Following the appointment with the psych, I did some thinking and was able to pinpoint what my anxiety is rooted in: the fear of doing something wrong with consequences for other people. I like to live without regrets, like, mistakes are lessons to learn and you can only regret until you learn the lesson. So I’ve made a lot of mistakes with consequences for other people; I learn the lesson and try not to make the mistake again. The problem comes when I get thinking or the thoughts just pop in my head. I start thinking about what I did wrong and what the consequences were and what I might do wrong and what the consequences might be. I get into loops of this where it’s hard to step out and get away from them. I usually remind myself of how the problems or mistakes were fixed and what the lesson was and the fact that there’s nothing more I can do about it. Usually that works. Failing that, I try to distract myself.

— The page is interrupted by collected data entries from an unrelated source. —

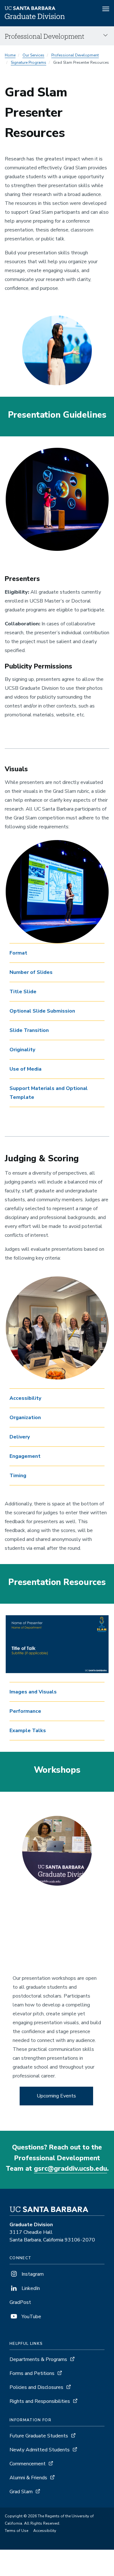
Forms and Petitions (32, 2373)
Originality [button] (22, 1049)
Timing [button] (18, 1475)
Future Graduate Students (39, 2435)
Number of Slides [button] (31, 972)
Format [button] (18, 952)
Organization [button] (25, 1417)
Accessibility (44, 2530)
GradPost (20, 2302)
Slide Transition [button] (29, 1030)
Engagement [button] (25, 1456)
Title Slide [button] (23, 991)
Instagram (32, 2274)
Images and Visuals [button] (33, 1691)
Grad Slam (21, 2491)
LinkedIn (30, 2288)
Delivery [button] (20, 1436)
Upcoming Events (56, 2095)
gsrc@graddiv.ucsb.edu (70, 2168)
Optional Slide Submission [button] (42, 1011)
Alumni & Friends (28, 2477)
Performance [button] (25, 1711)
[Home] (35, 17)
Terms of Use (16, 2530)
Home (10, 55)
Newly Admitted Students (40, 2449)
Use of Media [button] (25, 1069)
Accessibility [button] (25, 1398)
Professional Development (75, 55)
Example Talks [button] (28, 1730)
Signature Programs (28, 62)
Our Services (33, 55)
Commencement (28, 2463)
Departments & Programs (38, 2359)
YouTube (30, 2316)
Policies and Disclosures (36, 2387)
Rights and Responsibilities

Yesterday, the 15th, I saw my GP. Except I didn’t see him, I saw his resident who is practicing to become a family doctor. We covered what’s happened in the last month, what’s changed, and where I’d like to go from there. He taught me a technique for getting out of the anxiety loops: focus on each of the five senses and recognize what those senses are doing and feeling at that moment. I asked him about drinking, something I like to do socially. I was told that I’m allowed one drink, socially, not allowed to get tipsy or drunk. He told me I risk passing out for multiple days and stopping breathing if I decide to get drunk. So, I guess I don’t drink while on risperidone. I also mentioned the blurred vision. He talked me through what it actually was like and confirmed with my GP. They agree that it’s probably a side effect of the drug, something to keep an eye on, but he didn’t recommend a visit to the optometrist.

Other than that, life has been fairly normal. I started my last class of my program. It’s Thursday nights, all group work to keep me accountable, and looks like it will be interesting. I’m eating homemade food a bit more often. I’m starting to really notice how well I’m sleeping and wishing for a more consistent schedule so I wouldn’t have to wake up early for day shift or go to bed at midnight every day for the one night shift so I can take the pills consistently.

I see the therapist next Thursday and the psych again the following Thursday. The appointments are scheduled for later in the day, so hopefully I’ll be able to speak properly at them and get across what I need to get across.